Just like Friends, it concerns a group of 20-something pals who have formed an "urban family". Lovable lunk Marshall (Jason Segel) and his nice-as-apple-pie fiancée Lily (Alyson Hannigan) have the sort of perfect relationship that their friend Ted (Josh Radnor) craves. So we follow Ted as he dates half of New York in search of his kids’ future mom, making that fateful step from single gadabout to settled adult.

Lifelong pals struggling through universal rites of passage was the pitch for Friends, but it got lost somewhere among the sharp one-liners and million-dollar salaries. HIMYM holds onto that warm feeling. The show’s hook - each episode starts with Ted in 2030, telling stories to his kids about 2005 - adds to the feeling of nostalgia for precious days gone by.

And while it comes with a small spoonful of saccharine, Ted’s quest for that elusive perfect romance is genuinely affecting. As co-creator Carter Bays, on whom Ted is based, puts it: "How do you go about searching for what’s essentially divine intervention?"

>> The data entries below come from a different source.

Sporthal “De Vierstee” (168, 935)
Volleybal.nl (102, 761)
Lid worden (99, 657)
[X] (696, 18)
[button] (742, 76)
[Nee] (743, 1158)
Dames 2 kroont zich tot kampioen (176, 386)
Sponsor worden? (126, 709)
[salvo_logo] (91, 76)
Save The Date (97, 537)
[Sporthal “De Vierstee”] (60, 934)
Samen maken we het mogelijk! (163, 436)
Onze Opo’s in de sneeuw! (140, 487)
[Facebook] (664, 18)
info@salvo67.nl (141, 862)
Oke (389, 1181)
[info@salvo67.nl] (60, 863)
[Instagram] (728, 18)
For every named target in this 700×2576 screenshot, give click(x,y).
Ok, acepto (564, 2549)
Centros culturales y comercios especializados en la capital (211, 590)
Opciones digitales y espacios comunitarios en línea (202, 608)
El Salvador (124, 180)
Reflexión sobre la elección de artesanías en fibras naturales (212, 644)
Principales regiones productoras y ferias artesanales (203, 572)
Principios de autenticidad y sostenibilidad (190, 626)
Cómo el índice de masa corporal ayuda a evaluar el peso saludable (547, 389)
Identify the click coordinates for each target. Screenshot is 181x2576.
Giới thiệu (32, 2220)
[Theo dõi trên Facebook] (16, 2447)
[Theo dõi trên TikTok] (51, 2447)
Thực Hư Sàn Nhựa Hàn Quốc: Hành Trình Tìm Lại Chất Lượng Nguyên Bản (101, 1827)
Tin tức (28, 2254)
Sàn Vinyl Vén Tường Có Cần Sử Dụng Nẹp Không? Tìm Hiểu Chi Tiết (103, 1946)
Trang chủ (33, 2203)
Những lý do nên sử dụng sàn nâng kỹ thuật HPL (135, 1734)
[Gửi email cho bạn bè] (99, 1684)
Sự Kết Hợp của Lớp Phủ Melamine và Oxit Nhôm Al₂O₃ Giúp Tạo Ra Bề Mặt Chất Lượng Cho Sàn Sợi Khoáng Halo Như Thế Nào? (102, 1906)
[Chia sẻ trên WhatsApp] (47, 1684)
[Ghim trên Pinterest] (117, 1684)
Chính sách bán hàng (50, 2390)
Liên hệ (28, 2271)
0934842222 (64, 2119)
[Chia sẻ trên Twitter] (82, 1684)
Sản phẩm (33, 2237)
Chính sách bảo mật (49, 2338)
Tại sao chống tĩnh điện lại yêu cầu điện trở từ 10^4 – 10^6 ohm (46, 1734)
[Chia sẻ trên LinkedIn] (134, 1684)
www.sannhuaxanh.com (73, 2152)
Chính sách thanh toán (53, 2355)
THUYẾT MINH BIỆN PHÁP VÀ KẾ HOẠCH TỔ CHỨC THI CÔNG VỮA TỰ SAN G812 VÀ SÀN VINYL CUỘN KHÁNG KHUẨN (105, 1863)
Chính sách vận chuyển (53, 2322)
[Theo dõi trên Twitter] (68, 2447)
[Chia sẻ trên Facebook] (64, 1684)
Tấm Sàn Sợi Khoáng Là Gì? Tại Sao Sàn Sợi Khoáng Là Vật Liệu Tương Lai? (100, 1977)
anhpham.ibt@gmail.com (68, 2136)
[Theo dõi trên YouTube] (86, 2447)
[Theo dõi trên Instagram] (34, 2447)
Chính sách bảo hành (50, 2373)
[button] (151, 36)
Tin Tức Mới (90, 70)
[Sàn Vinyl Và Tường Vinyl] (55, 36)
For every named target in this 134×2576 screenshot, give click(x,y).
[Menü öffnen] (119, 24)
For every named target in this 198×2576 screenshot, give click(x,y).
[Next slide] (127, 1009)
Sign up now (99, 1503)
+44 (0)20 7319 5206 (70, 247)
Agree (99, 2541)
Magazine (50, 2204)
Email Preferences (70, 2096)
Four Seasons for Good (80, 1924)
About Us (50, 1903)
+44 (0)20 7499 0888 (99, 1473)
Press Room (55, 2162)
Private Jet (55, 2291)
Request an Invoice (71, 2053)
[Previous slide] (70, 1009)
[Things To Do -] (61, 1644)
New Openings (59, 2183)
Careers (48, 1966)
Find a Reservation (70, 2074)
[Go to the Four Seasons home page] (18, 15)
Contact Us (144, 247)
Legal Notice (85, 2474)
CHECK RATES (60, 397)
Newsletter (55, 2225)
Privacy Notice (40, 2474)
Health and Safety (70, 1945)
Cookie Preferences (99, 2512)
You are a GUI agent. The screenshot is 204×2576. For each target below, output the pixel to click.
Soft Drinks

No need to have a sick-bucket handy, though. Brutally puncturing the schmaltz is Neil Patrick Harris’s storming turn as Barney, Ted’s other friend, who thinks a steady relationship is slightly less appealing than death. He’s an almost sociopathic woman-chaser who, although we never actually see him succeed, does nothing but advise Ted on how to be a sleek, ruthless lothario. Like Seinfeld’s Cosmo Kramer, Barney’s the crazy guy who has all the best gags ("You can’t take a date to a wedding! That’s like taking a deer carcass to a hunt!").

Harris is best known as Doogie Howser MD, the punchably precocious teen surgeon from the early-90s show of the same name. Now, as he nails line after line, you can see the flint-eyed determination of a man who knows this is his last chance to avoid people shouting "Hey, Doogie!" at him in the street for eternity.

Throw in some cute observations and neat storylines (the girl who suggests to Ted that they only have one perfect date, during which they don’t kiss or even exchange names; the drunken night that Ted has to piece together the next day via a series of interviews) and you’ve got a great example of the archetypal mainstream US sitcom. It does nothing we’ve not seen before, but it consistently does it well. Before you know it, 25 minutes have glided past and you’re in a sunnier mood than you were before.